Entries supplied:
________________________________________

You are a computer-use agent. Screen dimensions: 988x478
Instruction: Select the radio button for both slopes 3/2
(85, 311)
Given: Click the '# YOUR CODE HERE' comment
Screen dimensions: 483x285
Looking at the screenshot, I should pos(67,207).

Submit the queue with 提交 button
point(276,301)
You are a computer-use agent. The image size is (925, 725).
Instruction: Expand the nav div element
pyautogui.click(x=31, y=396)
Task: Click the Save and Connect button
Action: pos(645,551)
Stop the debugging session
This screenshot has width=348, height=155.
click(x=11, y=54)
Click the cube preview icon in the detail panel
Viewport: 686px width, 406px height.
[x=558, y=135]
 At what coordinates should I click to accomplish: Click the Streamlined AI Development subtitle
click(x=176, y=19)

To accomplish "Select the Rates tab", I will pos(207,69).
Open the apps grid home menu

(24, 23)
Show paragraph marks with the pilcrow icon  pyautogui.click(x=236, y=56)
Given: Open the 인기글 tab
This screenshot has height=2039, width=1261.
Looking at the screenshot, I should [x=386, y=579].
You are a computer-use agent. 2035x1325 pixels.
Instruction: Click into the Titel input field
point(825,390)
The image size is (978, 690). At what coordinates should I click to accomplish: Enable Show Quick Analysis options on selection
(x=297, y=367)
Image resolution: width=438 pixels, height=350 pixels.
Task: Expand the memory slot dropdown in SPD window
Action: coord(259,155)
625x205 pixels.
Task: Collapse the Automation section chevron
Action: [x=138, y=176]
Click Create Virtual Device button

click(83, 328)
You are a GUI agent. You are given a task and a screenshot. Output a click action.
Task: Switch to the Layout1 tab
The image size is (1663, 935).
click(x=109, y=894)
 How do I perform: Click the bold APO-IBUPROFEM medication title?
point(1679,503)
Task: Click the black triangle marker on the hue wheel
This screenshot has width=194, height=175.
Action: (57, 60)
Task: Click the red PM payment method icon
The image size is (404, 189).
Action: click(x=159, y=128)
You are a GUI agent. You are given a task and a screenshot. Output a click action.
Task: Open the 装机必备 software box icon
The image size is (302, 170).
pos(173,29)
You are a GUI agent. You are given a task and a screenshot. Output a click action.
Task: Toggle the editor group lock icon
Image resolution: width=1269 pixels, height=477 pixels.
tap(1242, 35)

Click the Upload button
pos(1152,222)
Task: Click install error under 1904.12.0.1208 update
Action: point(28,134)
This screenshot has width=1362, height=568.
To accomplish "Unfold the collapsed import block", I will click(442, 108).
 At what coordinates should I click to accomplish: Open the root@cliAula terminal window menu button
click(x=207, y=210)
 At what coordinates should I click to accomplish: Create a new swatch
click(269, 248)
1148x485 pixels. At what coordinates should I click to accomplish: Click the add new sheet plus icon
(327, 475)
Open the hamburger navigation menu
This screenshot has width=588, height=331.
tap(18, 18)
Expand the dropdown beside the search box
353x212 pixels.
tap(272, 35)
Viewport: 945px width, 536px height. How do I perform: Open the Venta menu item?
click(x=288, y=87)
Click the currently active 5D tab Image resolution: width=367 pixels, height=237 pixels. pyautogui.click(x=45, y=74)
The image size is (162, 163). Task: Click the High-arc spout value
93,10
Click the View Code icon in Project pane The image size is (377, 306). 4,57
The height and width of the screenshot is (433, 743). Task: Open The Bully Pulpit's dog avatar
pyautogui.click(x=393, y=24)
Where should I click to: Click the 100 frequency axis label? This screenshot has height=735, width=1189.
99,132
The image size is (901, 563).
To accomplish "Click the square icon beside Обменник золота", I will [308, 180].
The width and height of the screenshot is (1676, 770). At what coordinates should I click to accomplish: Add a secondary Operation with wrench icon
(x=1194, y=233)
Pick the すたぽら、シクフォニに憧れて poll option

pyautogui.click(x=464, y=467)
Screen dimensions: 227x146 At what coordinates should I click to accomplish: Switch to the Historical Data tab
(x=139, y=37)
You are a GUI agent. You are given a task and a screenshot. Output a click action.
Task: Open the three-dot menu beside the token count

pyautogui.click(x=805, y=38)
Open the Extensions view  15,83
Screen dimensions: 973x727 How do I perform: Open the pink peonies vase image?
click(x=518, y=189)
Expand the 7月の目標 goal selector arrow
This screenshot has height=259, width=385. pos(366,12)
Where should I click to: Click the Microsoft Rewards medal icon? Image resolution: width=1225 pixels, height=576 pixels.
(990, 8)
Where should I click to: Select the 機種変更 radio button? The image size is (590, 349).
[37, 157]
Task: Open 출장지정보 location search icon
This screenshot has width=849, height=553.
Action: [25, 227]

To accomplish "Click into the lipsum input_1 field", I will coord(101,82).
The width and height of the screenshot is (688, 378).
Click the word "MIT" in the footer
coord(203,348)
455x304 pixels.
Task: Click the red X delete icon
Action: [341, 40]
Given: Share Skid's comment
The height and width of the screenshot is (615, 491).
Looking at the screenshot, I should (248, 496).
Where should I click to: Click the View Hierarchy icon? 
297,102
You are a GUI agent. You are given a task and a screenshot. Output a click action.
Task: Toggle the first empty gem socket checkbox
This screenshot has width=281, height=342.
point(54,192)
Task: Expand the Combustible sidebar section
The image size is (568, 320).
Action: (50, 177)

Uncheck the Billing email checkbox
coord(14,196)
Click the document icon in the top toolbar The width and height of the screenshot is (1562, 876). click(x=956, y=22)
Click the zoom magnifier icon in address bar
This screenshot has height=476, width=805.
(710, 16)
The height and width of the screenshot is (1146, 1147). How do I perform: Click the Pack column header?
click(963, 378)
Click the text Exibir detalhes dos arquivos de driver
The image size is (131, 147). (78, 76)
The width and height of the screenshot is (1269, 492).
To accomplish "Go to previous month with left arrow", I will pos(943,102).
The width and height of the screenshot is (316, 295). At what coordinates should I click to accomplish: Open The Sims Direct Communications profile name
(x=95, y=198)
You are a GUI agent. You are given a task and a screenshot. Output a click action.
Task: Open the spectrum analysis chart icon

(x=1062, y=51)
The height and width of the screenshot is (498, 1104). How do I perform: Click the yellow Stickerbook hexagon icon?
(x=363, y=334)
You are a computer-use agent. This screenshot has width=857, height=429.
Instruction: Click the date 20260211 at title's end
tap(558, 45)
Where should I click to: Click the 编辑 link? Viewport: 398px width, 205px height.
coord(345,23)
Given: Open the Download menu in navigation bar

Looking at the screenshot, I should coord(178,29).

________________________________________

Exercise aim:
Find every line in the records above that contains the string "Show", with case counting, and copy each of those lines.

Answer below:
Show paragraph marks with the pilcrow icon  pyautogui.click(x=236, y=56)
The image size is (978, 690). At what coordinates should I click to accomplish: Enable Show Quick Analysis options on selection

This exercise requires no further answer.